◆ **INPUT MATERIAL**
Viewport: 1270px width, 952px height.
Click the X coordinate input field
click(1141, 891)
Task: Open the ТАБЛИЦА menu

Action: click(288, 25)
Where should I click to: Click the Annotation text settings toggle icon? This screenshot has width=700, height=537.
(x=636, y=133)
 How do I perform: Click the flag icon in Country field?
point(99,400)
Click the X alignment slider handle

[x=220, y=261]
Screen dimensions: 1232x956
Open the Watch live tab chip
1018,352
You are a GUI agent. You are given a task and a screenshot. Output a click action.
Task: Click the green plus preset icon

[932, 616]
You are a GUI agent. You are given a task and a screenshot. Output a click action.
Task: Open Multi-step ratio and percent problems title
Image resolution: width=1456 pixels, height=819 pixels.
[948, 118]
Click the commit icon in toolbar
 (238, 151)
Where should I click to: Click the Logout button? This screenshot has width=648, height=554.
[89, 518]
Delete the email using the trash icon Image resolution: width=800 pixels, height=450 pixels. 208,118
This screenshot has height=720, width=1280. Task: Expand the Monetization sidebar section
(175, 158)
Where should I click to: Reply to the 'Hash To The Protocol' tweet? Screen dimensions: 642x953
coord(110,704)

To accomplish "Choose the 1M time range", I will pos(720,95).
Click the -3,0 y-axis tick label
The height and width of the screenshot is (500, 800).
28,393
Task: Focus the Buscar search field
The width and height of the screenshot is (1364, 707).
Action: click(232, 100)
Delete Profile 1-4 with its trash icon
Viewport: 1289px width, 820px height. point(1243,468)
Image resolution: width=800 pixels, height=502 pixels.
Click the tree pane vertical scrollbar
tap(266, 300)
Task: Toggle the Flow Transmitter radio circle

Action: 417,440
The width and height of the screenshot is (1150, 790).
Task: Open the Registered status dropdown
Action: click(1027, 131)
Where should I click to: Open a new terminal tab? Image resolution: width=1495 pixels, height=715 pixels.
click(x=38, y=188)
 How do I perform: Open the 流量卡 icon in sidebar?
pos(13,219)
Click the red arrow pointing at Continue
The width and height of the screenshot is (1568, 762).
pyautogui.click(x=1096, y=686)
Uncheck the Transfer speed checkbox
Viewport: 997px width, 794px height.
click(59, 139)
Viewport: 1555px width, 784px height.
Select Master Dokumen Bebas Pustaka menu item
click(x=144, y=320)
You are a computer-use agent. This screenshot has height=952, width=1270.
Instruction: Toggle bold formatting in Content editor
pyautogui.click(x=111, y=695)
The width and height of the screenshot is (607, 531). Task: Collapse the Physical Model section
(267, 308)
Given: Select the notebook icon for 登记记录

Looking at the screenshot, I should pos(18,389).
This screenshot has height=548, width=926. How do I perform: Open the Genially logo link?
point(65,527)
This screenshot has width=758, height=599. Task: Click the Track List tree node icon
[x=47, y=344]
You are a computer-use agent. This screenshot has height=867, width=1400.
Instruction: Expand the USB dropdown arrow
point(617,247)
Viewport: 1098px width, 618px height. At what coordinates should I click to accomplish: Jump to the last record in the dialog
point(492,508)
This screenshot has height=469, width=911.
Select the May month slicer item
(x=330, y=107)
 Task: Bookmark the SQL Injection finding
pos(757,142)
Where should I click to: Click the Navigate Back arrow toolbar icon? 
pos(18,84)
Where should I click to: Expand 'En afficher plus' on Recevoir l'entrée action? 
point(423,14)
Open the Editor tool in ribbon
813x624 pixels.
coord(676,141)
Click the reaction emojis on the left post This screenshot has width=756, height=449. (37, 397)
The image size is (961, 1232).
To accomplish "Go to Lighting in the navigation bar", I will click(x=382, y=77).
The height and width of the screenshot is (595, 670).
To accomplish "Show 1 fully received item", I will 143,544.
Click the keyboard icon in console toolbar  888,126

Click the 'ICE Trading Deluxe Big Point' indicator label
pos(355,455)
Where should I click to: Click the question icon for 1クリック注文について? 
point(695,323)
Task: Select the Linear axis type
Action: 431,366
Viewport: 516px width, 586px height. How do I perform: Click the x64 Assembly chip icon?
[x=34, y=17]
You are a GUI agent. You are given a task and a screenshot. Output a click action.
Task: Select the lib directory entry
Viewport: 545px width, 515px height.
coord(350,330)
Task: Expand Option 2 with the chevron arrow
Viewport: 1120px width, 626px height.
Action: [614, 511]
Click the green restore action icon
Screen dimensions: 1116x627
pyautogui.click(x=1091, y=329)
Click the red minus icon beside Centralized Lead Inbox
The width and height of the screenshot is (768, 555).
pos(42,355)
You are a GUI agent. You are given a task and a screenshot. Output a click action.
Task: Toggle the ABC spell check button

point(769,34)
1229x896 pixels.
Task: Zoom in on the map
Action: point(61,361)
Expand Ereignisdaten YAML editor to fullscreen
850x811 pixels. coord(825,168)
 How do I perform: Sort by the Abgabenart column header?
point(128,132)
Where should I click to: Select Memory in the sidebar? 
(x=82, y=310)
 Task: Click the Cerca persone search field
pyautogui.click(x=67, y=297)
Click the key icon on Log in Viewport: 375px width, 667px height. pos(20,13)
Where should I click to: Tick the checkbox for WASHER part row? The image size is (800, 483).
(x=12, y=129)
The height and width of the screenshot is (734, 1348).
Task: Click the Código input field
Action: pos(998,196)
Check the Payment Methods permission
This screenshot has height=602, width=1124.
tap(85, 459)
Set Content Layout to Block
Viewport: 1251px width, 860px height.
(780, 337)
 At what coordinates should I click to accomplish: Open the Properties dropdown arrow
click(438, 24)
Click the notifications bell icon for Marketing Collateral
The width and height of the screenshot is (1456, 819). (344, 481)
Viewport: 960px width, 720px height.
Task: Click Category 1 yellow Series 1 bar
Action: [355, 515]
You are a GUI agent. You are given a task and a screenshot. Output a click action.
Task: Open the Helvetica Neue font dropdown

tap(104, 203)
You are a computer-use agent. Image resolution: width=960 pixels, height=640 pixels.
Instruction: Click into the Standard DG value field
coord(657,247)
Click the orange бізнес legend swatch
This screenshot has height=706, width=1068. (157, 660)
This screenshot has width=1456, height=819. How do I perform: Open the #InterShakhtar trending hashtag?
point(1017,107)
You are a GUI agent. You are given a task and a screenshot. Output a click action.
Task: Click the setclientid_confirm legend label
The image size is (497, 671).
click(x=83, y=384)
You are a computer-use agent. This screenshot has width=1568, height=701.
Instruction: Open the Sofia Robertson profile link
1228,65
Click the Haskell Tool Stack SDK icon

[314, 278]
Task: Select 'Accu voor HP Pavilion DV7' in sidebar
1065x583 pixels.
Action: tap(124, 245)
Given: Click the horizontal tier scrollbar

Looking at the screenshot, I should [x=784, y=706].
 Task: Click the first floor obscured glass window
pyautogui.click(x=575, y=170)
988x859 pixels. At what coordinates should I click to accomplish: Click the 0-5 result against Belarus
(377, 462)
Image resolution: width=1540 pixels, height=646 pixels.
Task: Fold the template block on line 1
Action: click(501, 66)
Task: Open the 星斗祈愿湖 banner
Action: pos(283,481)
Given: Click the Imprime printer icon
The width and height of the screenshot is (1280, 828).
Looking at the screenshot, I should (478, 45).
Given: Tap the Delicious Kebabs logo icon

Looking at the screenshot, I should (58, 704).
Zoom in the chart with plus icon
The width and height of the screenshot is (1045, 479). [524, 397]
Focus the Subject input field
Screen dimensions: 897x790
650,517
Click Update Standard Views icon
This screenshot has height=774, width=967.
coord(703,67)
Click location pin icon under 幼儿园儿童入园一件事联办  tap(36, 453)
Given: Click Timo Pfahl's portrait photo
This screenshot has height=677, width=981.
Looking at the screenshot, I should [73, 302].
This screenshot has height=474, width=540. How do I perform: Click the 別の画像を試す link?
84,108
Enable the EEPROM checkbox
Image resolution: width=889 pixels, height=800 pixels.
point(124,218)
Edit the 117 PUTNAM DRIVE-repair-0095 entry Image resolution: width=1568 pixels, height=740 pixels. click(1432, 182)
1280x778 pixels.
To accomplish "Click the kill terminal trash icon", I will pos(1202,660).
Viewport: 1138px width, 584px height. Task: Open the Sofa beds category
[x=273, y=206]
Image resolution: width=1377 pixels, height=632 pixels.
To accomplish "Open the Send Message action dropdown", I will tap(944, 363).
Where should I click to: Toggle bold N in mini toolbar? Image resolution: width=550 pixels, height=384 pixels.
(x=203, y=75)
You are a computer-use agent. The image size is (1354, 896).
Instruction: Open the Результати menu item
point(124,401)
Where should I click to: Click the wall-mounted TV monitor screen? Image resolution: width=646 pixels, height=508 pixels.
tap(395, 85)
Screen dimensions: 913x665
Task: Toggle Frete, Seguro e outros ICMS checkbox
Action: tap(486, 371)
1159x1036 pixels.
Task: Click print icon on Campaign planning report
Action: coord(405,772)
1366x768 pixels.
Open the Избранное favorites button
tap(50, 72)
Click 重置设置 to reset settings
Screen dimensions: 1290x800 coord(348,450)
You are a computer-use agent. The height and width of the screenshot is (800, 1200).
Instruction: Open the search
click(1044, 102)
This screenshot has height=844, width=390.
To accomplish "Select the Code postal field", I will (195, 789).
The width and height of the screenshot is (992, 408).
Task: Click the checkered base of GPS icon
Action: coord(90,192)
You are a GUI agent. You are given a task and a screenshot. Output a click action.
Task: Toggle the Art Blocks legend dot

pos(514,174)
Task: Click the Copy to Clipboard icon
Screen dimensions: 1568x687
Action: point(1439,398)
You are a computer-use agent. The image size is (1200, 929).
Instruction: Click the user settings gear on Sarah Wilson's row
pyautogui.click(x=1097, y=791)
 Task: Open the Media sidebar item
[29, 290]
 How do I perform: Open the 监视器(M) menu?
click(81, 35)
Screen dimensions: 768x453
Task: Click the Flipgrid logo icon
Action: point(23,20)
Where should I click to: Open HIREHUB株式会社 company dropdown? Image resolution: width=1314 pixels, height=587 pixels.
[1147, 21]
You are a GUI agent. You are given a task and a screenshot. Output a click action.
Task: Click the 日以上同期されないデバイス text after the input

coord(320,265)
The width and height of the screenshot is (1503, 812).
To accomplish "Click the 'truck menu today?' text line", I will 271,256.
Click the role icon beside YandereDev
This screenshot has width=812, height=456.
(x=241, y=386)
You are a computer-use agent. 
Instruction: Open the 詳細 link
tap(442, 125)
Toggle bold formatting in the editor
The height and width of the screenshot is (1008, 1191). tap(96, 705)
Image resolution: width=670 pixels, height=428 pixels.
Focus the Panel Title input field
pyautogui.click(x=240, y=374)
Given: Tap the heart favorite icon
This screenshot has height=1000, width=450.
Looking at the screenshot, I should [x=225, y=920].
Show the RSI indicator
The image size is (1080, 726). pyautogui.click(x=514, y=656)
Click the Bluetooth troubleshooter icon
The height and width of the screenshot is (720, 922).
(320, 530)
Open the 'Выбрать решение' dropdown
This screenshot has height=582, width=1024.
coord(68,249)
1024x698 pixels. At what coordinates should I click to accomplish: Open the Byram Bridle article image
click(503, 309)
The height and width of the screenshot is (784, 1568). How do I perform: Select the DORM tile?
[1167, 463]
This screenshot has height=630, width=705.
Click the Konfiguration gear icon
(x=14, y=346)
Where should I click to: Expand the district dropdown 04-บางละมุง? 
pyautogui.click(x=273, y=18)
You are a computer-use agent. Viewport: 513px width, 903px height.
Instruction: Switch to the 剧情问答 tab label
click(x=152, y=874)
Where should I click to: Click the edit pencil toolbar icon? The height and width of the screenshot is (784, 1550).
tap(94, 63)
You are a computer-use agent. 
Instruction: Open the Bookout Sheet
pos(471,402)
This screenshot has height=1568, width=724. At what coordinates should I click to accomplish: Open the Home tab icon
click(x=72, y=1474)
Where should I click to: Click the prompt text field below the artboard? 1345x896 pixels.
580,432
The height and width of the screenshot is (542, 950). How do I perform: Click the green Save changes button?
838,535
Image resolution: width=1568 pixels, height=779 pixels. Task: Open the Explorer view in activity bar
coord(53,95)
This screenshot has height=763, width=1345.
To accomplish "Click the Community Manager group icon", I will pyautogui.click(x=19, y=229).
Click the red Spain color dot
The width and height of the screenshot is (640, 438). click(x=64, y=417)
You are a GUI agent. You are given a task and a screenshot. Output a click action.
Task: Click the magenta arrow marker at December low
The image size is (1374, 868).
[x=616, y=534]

◆ **TASK**
Whenever a line of the data above includes the word "entry", copy that line.

◆ **RESPONSE AREA**
Task: Select the lib directory entry
Edit the 117 PUTNAM DRIVE-repair-0095 entry Image resolution: width=1568 pixels, height=740 pixels. click(1432, 182)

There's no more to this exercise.